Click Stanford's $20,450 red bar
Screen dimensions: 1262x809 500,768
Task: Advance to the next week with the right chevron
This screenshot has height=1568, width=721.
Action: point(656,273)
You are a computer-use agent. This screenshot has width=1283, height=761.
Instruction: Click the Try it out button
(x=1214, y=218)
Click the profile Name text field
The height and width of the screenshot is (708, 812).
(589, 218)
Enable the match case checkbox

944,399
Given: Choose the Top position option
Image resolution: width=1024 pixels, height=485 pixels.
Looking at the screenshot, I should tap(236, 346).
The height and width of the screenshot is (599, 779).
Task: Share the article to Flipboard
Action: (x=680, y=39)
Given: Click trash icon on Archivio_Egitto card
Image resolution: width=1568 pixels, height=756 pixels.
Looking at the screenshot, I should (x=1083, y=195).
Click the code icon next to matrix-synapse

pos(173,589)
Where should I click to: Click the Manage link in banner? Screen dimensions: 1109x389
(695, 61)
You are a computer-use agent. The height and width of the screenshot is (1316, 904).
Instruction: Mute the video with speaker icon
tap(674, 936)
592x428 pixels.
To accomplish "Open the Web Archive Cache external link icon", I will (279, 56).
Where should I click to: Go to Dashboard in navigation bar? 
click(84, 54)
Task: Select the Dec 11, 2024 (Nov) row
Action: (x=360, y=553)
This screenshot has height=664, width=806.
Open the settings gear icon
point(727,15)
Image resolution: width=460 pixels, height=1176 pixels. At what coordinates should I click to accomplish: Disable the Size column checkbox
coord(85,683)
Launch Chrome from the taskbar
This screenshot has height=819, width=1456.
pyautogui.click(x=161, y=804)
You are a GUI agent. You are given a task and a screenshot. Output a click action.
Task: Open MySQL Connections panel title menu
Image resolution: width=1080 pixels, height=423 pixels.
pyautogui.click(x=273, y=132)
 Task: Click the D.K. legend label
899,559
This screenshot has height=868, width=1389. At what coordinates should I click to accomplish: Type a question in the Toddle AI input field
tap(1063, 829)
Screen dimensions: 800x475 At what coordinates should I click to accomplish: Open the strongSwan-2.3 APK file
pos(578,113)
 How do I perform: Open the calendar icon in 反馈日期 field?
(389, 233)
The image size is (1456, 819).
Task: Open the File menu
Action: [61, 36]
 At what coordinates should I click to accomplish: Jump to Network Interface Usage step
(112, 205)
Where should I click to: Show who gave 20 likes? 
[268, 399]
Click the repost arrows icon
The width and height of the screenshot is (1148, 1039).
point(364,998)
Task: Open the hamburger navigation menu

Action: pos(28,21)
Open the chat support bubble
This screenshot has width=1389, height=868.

EXERCISE PROMPT = Copy all of the data above line for line, with no changes.

REPLY =
Click Stanford's $20,450 red bar
Screen dimensions: 1262x809 500,768
Task: Advance to the next week with the right chevron
This screenshot has height=1568, width=721.
Action: point(656,273)
You are a computer-use agent. This screenshot has width=1283, height=761.
Instruction: Click the Try it out button
(x=1214, y=218)
Click the profile Name text field
The height and width of the screenshot is (708, 812).
(589, 218)
Enable the match case checkbox

944,399
Given: Choose the Top position option
Image resolution: width=1024 pixels, height=485 pixels.
Looking at the screenshot, I should tap(236, 346).
The height and width of the screenshot is (599, 779).
Task: Share the article to Flipboard
Action: (x=680, y=39)
Given: Click trash icon on Archivio_Egitto card
Image resolution: width=1568 pixels, height=756 pixels.
Looking at the screenshot, I should (x=1083, y=195).
Click the code icon next to matrix-synapse

pos(173,589)
Where should I click to: Click the Manage link in banner? Screen dimensions: 1109x389
(695, 61)
You are a computer-use agent. The height and width of the screenshot is (1316, 904).
Instruction: Mute the video with speaker icon
tap(674, 936)
592x428 pixels.
To accomplish "Open the Web Archive Cache external link icon", I will (279, 56).
Where should I click to: Go to Dashboard in navigation bar? 
click(84, 54)
Task: Select the Dec 11, 2024 (Nov) row
Action: (x=360, y=553)
This screenshot has height=664, width=806.
Open the settings gear icon
point(727,15)
Image resolution: width=460 pixels, height=1176 pixels. At what coordinates should I click to accomplish: Disable the Size column checkbox
coord(85,683)
Launch Chrome from the taskbar
This screenshot has height=819, width=1456.
pyautogui.click(x=161, y=804)
You are a GUI agent. You are given a task and a screenshot. Output a click action.
Task: Open MySQL Connections panel title menu
Image resolution: width=1080 pixels, height=423 pixels.
pyautogui.click(x=273, y=132)
 Task: Click the D.K. legend label
899,559
This screenshot has height=868, width=1389. At what coordinates should I click to accomplish: Type a question in the Toddle AI input field
tap(1063, 829)
Screen dimensions: 800x475 At what coordinates should I click to accomplish: Open the strongSwan-2.3 APK file
pos(578,113)
 How do I perform: Open the calendar icon in 反馈日期 field?
(389, 233)
The image size is (1456, 819).
Task: Open the File menu
Action: [61, 36]
 At what coordinates should I click to accomplish: Jump to Network Interface Usage step
(112, 205)
Where should I click to: Show who gave 20 likes? 
[268, 399]
Click the repost arrows icon
The width and height of the screenshot is (1148, 1039).
point(364,998)
Task: Open the hamburger navigation menu

Action: pos(28,21)
Open the chat support bubble
This screenshot has width=1389, height=868.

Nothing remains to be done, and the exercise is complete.